Lighteval documentation
Quick Tour
Quick Tour
We recommend using the --help flag to get more information about the
available options for each command.
lighteval --help
Lighteval can be used with several different commands, each optimized for different evaluation scenarios.
Available Commands
Evaluation Backends
- lighteval accelerate: Evaluate models on CPU or one or more GPUs using 🤗 Accelerate
- lighteval nanotron: Evaluate models in distributed settings using ⚡️ Nanotron
- lighteval vllm: Evaluate models on one or more GPUs using 🚀 VLLM
- lighteval custom: Evaluate custom models (can be anything)
- lighteval sglang: Evaluate models using SGLang as backend
- lighteval endpoint: Evaluate models using various endpoints as backend- lighteval endpoint inference-endpoint: Evaluate models using Hugging Face’s Inference Endpoints API
- lighteval endpoint tgi: Evaluate models using 🔗 Text Generation Inference running locally
- lighteval endpoint litellm: Evaluate models on any compatible API using LiteLLM
- lighteval endpoint inference-providers: Evaluate models using HuggingFace’s inference providers as backend
 
Evaluation Utils
- lighteval baseline: Compute baselines for given tasks
Utils
- lighteval tasks: List or inspect tasks- lighteval tasks list: List all available tasks
- lighteval tasks inspect: Inspect a specific task to see its configuration and samples
- lighteval tasks create: Create a new task from a template
 
Basic Usage
To evaluate GPT-2 on the Truthful QA benchmark with 🤗
Accelerate, run:
lighteval accelerate \
     "model_name=openai-community/gpt2" \
     "leaderboard|truthfulqa:mc|0"Here, we first choose a backend (either accelerate, nanotron, endpoint, or vllm), and then specify the model and task(s) to run.
Task Specification
The syntax for the task specification might be a bit hard to grasp at first. The format is as follows:
{suite}|{task}|{num_few_shot}Tasks have a function applied at the sample level and one at the corpus level. For example,
- an exact match can be applied per sample, then averaged over the corpus to give the final score
- samples can be left untouched before applying Corpus BLEU at the corpus level etc.

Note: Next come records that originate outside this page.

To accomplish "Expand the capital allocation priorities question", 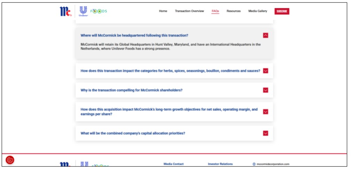I will click(x=266, y=133).
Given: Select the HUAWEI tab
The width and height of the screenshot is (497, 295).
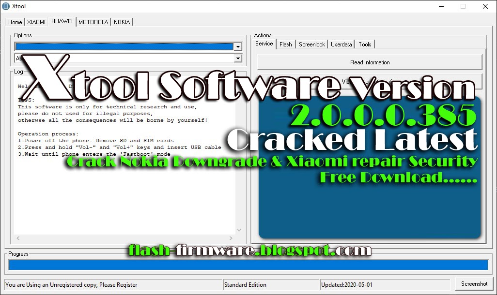Looking at the screenshot, I should tap(62, 21).
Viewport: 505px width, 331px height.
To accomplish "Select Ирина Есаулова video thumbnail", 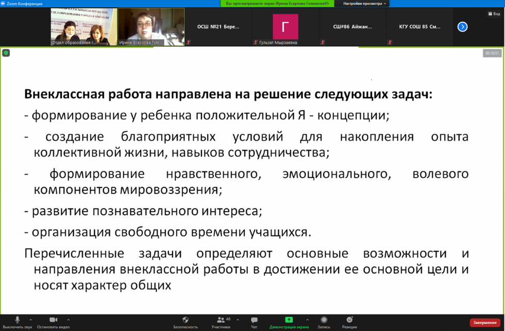I will tap(151, 27).
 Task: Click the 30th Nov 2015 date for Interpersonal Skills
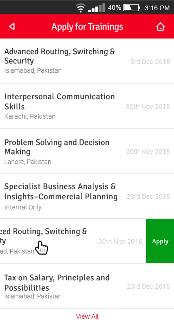(x=148, y=107)
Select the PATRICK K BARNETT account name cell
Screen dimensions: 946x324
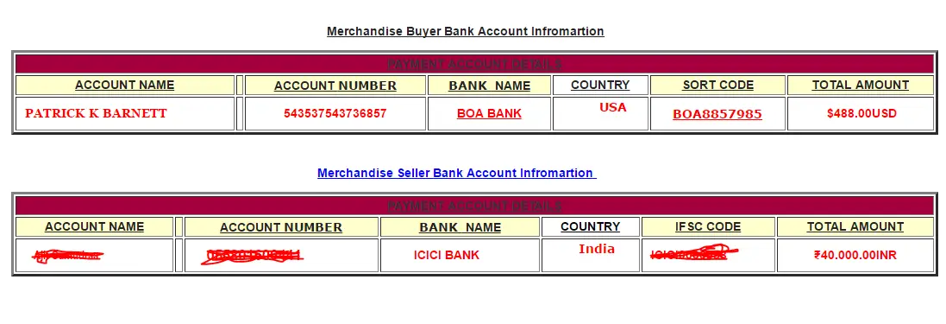pyautogui.click(x=125, y=114)

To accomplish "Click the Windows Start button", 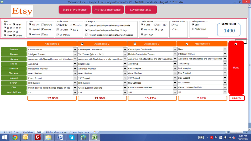I will pos(4,137).
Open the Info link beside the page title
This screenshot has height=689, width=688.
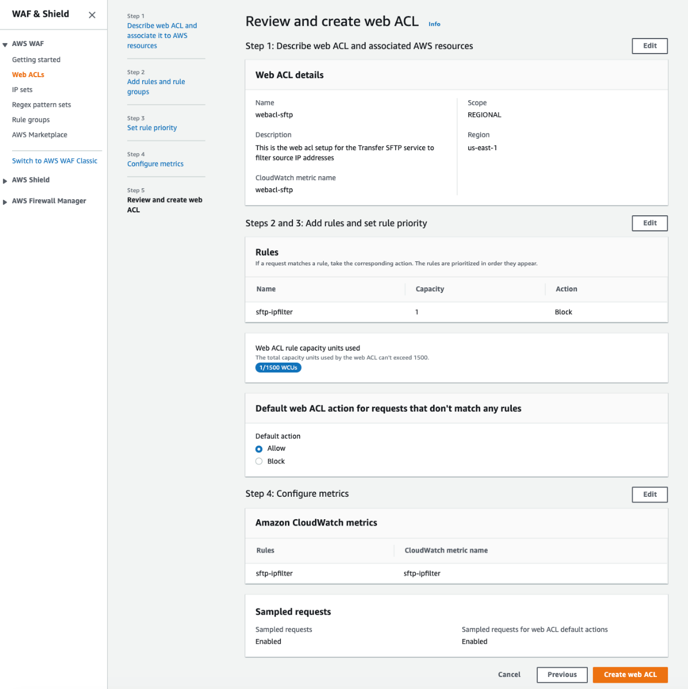[434, 24]
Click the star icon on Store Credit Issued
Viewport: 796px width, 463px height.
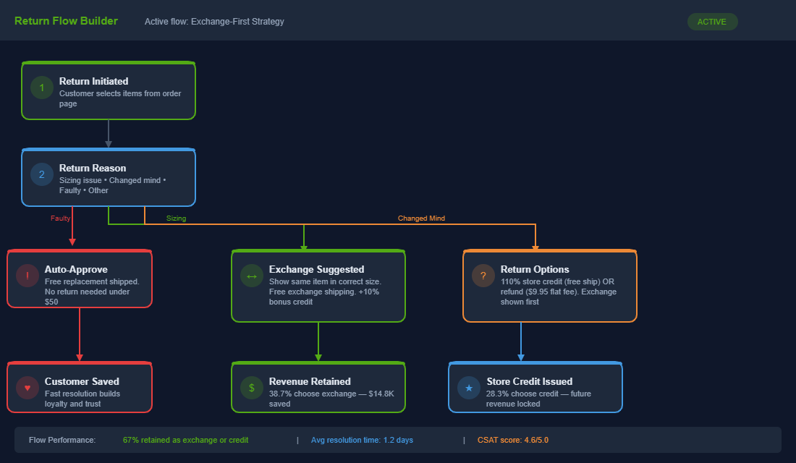point(468,388)
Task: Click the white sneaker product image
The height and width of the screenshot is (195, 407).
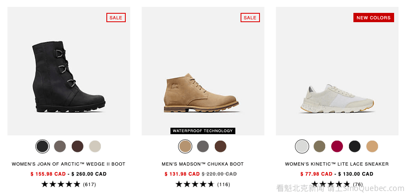Action: 337,99
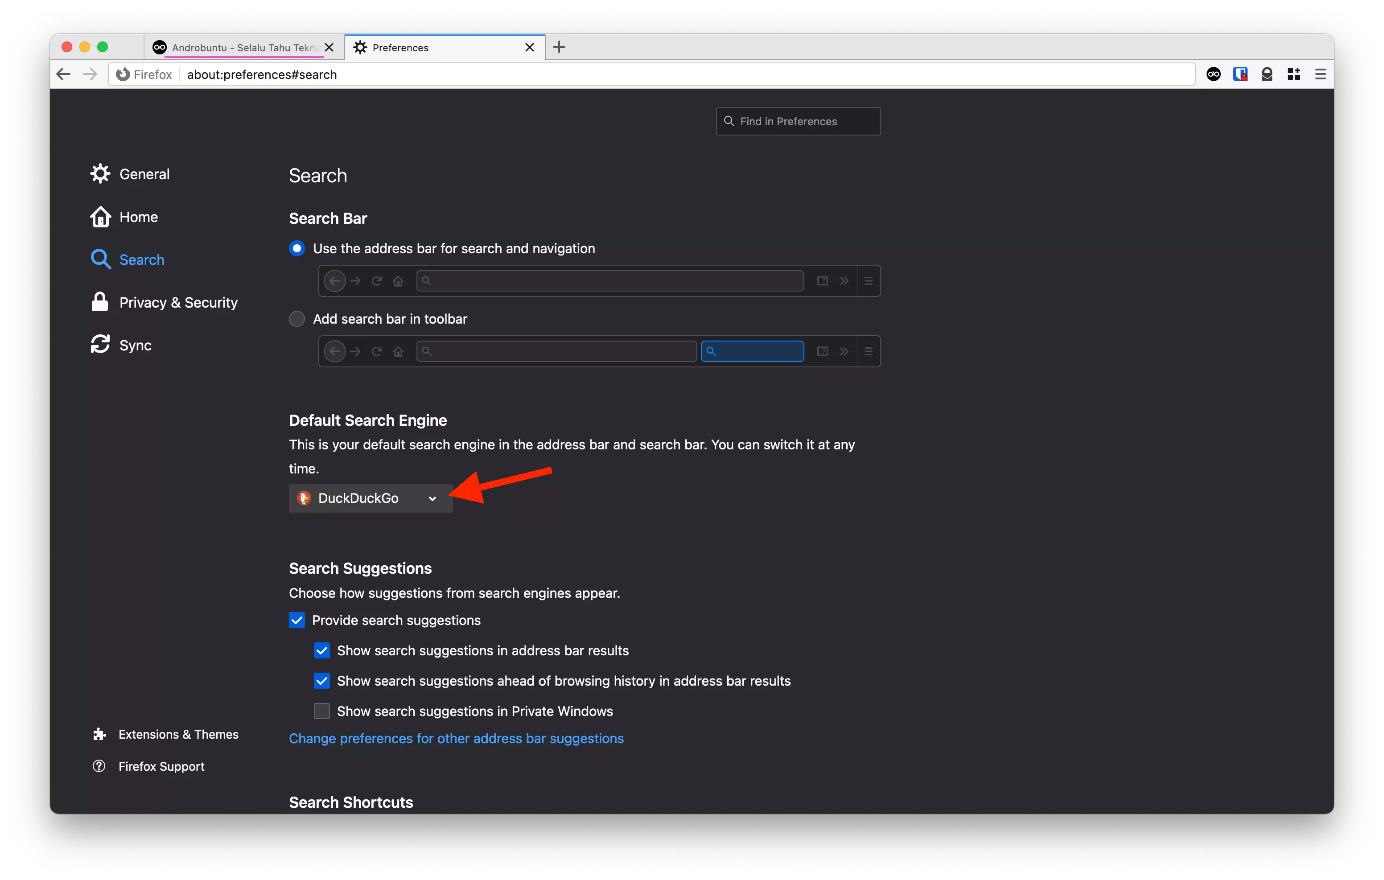
Task: Scroll down to Search Shortcuts section
Action: 350,801
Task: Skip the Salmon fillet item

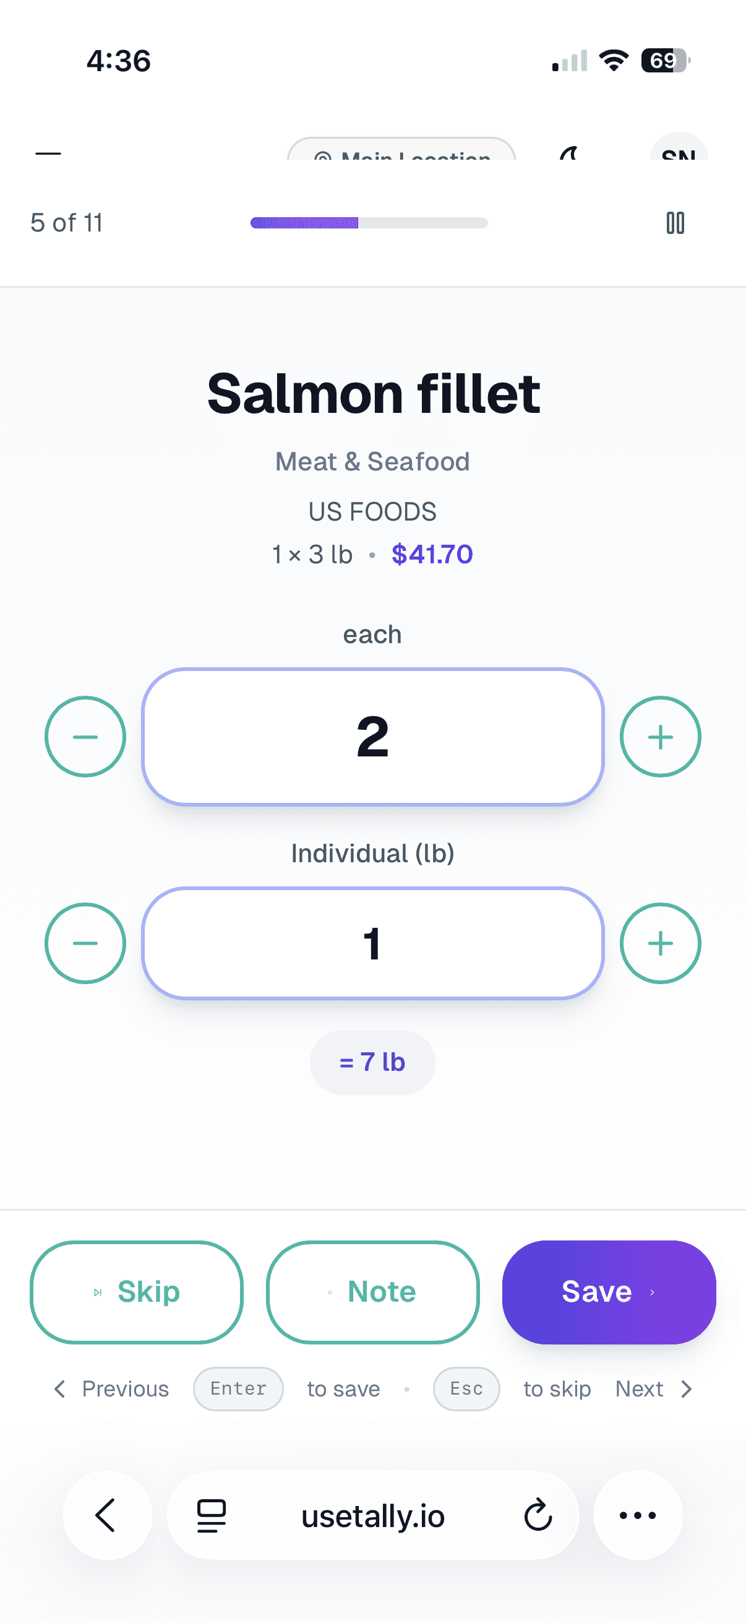Action: 136,1292
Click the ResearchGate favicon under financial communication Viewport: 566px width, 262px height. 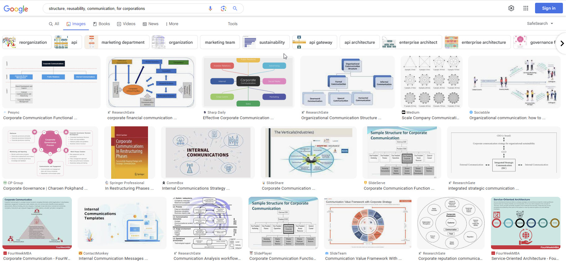tap(109, 112)
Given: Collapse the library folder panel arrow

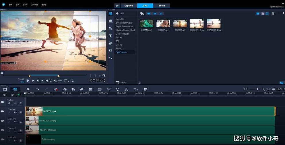Looking at the screenshot, I should click(x=139, y=83).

If the task you are looking at has a sample level function (sample_level_fn) which can be parametrized, you can pass parameters in the CLI.
For example
{suite}|{task}@{parameter_name1}={value1}@{parameter_name2}={value2},...|0All officially supported tasks can be found at the tasks_list and in the extended folder. Moreover, community-provided tasks can be found in the community folder.
For more details on the implementation of the tasks, such as how prompts are constructed or which metrics are used, you can examine the implementation file.
Running Multiple Tasks
Running multiple tasks is supported, either with a comma-separated list or by specifying a file path.
The file should be structured like examples/tasks/recommended_set.txt.
When specifying a path to a file, it should start with ./.
lighteval accelerate \
     "model_name=openai-community/gpt2" \
     ./path/to/lighteval/examples/tasks/recommended_set.txt
# or, e.g., "leaderboard|truthfulqa:mc|0,leaderboard|gsm8k|3"Backend Configuration
General Information
The model-args argument takes a string representing a list of model
arguments. The arguments allowed vary depending on the backend you use and
correspond to the fields of the model configurations.
The model configurations can be found here.
All models allow you to post-process your reasoning model predictions
to remove the thinking tokens from the trace used to compute the metrics,
using --remove-reasoning-tags and --reasoning-tags to specify which
reasoning tags to remove (defaults to <think> and </think>).
Here’s an example with mistralai/Magistral-Small-2507 which outputs custom
thinking tokens:
lighteval vllm \
    "model_name=mistralai/Magistral-Small-2507,dtype=float16,data_parallel_size=4" \
    "lighteval|aime24|0" \
    --remove-reasoning-tags \
    --reasoning-tags="[('[THINK]','[/THINK]')]"Nanotron
To evaluate a model trained with Nanotron on a single GPU:
Nanotron models cannot be evaluated without torchrun.
torchrun --standalone --nnodes=1 --nproc-per-node=1 \
    src/lighteval/__main__.py nanotron \
    --checkpoint-config-path ../nanotron/checkpoints/10/config.yaml \
    --lighteval-config-path examples/nanotron/lighteval_config_override_template.yamlThe nproc-per-node argument should match the data, tensor, and pipeline
parallelism configured in the lighteval_config_template.yaml file.
That is: nproc-per-node = data_parallelism * tensor_parallelism * pipeline_parallelism.